Walter Cronkite, the most widely known and respected anchorman in network TV history, will be joining the Columbia-based Retirement Living TV channel on Tuesday as a weekly commentator.

The 91-year-old journalist, who was anchor and managing editor of the CBS Evening News during its heyday from 1962 to 1981, will appear on videotape delivering editorial commentaries every Tuesday during the Daily Cafe, a two-hour noontime program anchored by former CNN newscasters Bobbie Battista and Felicia Taylor. Titled Cronkite Commentaries, the segments will run 7 to 10 minutes.

"The relationship with Walter Cronkite has taken a fair amount of time to develop - I've been talking to him and his team for over a year," said Elliot Jacobson, vice president of programming and production for the channel that targets viewers 55 and older.

"But we believe it's worth the effort. We don't believe in living by sound bites on Retirement Living. We explore ideas and provide context, and that's a perfect setting for Walter Cronkite, who set the standard for quality journalism in this country."
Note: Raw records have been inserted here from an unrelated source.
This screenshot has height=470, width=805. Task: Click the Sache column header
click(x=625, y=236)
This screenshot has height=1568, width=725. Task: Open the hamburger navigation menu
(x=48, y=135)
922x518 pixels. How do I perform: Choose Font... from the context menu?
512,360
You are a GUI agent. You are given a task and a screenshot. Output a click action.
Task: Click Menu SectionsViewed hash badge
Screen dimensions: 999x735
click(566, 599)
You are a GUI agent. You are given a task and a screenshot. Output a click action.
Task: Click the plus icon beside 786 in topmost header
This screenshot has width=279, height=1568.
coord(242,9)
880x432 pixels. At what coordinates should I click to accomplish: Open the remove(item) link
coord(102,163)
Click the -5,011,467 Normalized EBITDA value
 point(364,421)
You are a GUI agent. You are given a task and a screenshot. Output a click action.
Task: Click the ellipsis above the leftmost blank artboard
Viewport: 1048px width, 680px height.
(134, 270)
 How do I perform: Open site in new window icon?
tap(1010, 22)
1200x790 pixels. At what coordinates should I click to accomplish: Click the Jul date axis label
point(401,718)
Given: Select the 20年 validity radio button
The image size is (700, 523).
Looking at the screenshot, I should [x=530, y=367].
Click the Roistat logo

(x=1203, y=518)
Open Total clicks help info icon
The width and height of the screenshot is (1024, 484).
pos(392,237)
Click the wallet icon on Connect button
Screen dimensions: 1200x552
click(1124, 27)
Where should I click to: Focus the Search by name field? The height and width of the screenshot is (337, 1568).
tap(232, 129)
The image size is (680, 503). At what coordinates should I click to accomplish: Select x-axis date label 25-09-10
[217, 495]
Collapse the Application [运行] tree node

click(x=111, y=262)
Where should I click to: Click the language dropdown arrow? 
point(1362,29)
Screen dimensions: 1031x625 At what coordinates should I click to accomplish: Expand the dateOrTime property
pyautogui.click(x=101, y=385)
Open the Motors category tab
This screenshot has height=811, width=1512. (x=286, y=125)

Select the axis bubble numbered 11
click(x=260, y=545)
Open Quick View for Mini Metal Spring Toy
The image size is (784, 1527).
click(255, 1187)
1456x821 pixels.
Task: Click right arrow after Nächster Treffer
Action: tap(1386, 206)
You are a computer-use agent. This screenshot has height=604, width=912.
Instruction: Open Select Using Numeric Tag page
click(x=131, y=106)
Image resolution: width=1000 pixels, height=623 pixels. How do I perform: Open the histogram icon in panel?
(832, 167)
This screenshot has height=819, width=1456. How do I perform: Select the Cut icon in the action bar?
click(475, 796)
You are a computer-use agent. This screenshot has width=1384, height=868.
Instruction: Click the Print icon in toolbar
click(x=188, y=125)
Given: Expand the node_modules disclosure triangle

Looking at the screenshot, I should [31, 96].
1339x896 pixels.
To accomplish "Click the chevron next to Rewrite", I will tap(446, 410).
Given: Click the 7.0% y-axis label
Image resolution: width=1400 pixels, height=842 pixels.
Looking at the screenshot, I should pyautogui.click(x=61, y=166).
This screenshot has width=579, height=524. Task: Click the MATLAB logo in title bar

Adding an extra bit of network news luster to the channel, Cronkite Commentaries will be introduced by Katie Couric, the current anchor of CBS Evening News.

Thinking back to Cronkite's introduction of Couric on her first appearance at the CBS anchor desk in September 2006, Jacobson said he called CBS News last week to see whether Couric would return the favor.

"We called CBS at probably about 11 a.m. one day last week, and by 7 o'clock that evening, they had recorded and Fed-Ex'd out the tape of Couric on camera introducing Cronkite. They were absolutely onboard with it."

Cronkite's first editorial tackles the coming presidential primaries: "And he doesn't mince words," Jacobson says.

Cronkite was traveling yesterday and unavailable for comment, according to Julie Sukman, an assistant in his CBS office. But she did confirm that Cronkite was joining the cable channel as a commentator.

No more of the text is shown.